Activos y disponibles para construir el Reino de los cielos: Ángelus del 26/07/2020

Activos y disponibles para construir el Reino de los cielos: Ángelus del 26/07/2020

El Reino de los cielos es lo contrario de las cosas superfluas que ofrece el mundo, es lo contrario de una vida banal: es un tesoro que renueva la vida todos los días y la expande hacia horizontes más amplios.

Así lo dijo el Papa Francisco, previamente a la oración del Ángelus de este 26 de julio, señalando que es Jesús quien nos llama a ser “buscadores sanamente inquietos del Reino de los Cielos”, pues para su construcción, es necesaria no sólo la gracia de Dios, sino también la disponibilidad activa del hombre. Reproducimos a continuación el texto completo de su alocución, traducido del italiano:

Queridos hermanos y hermanas, ¡buenos días!

El Evangelio de este domingo (cfr. Mt 13, 44-52) corresponde a los últimos versículos del capítulo que Mateo dedica a las parábolas del Reino de los cielos. El pasaje tiene tres parábolas apenas esbozadas y brevísimas: la del tesoro escondido, la de la perla preciosa y la de la red lanzada al mar.

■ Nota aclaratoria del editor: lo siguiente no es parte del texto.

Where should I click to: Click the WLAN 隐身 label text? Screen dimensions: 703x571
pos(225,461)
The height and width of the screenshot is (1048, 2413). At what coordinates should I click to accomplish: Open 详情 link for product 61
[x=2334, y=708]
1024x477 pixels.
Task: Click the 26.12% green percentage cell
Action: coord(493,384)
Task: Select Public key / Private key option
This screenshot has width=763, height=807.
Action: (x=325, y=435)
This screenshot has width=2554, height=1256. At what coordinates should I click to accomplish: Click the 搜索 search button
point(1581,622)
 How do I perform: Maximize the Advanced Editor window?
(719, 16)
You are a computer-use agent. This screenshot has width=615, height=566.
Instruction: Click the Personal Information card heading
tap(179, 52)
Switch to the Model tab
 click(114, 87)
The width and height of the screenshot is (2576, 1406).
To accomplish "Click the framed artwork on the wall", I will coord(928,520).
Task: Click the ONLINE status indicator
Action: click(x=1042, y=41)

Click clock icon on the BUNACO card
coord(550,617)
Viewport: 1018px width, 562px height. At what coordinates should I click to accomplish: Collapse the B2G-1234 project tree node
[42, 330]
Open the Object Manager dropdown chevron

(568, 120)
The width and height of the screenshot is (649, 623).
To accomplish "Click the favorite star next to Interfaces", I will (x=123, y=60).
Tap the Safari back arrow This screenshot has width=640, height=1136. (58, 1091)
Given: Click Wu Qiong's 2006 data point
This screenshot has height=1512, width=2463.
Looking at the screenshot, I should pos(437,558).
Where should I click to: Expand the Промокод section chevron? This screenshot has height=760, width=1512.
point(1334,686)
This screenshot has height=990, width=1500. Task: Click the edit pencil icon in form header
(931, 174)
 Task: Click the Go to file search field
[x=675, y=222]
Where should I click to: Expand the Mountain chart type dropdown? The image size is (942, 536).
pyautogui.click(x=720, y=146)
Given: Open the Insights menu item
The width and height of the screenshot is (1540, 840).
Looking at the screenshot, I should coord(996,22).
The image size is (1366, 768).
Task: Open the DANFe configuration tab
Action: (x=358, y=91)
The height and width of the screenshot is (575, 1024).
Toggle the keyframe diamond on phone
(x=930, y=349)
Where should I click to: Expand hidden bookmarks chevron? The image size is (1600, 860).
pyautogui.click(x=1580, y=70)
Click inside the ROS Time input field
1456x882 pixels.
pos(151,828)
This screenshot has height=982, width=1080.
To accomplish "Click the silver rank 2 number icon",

Me detengo en las dos primeras en las cuales el Reino de los cielos es comparado con dos diferentes realidades «preciosas», o sea el tesoro escondido en el campo y la perla de gran valor. La reacción del que encuentra la perla o el tesoro es prácticamente igual: el hombre y el mercader venden todo para adquirir lo que más les importa. Con estas dos similitudes, Jesús se propone involucrarnos en la construcción del Reino de los cielos, presentando una característica esencial de la vida cristiana, de la vida del Reino de los cielos: se adhieren plenamente al Reino aquellos que están dispuestos a jugarse todo, que son valientes. De hecho, tanto el hombre como el mercader de las dos parábolas venden todo lo que tienen, abandonando así sus seguridades materiales. De esto se entiende que la construcción del Reino exige no solo la gracia de Dios, sino también la disponibilidad activa del hombre. ¡Todo lo hace la gracia, todo! De nuestra parte solamente la disponibilidad a recibirla, no la resistencia a la gracia: la gracia hace todo pero es necesaria “mi” responsabilidad, “mi” disponibilidad.

Los gestos de ese hombre y del mercader que van en búsqueda, privándose de los propios bienes, para comprar realidades más preciosas, son gestos decisivos, son gestos radicales, diría solamente de ida, no de ida y vuelta: son gestos de ida. Y, además, realizados con alegría porque ambos han encontrado el tesoro. Somos llamados a asumir la actitud de estos dos personajes evangélicos, convirtiéndonos también nosotros en buscadores sanamente inquietos del Reino de los cielos. Se trata de abandonar la carga pesada de nuestras seguridades mundanas que nos impiden la búsqueda y la construcción del Reino: la codicia por poseer, la sed de ganancia y poder, el pensar sólo en nosotros mismos.

En nuestros días, todos lo sabemos, la vida de algunos puede resultar mediocre y apagada porque probablemente no han ido a la búsqueda de un verdadero tesoro: se han contentado con cosas atractivas pero efímeras, de destellos brillantes pero ilusorios porque después dejan en la oscuridad. En cambio la luz del Reino no es de fuegos artificiales, es luz: los fuegos artificiales duran solamente un instante, la luz del Reino nos acompaña toda la vida.

El Reino de los cielos es lo contrario de las cosas superfluas que ofrece el mundo, es lo contrario de una vida banal: es un tesoro que renueva la vida todos los días y la expande hacia horizontes más vastos. De hecho, quien ha encontrado este tesoro tiene un corazón creativo y en búsqueda, que no repite sino inventa, trazando y recorriendo caminos nuevos, que nos llevan a amar a Dios, a amar a los demás, a amarnos verdaderamente a nosotros mismos. El signo de aquellos que caminan en este camino del Reino es la creatividad, siempre buscando más. Y la creatividad es la que toma la vida y da la vida, y da, y da, y da… Siempre busca muchas maneras diferentes de dar la vida.

Jesús, Él que es el tesoro escondido y la perla de gran valor, no puede hacer otra cosa que suscitar la alegría, toda la alegría del mundo: la alegría de descubrir un sentido para la propia vida, la alegría de sentirla comprometida en la aventura de la santidad.

Que la Virgen Santa nos ayude a buscar cada día el tesoro del Reino de los cielos, para que en nuestras palabras y en nuestros gestos se manifieste el amor que Dios nos ha dado mediante Jesús.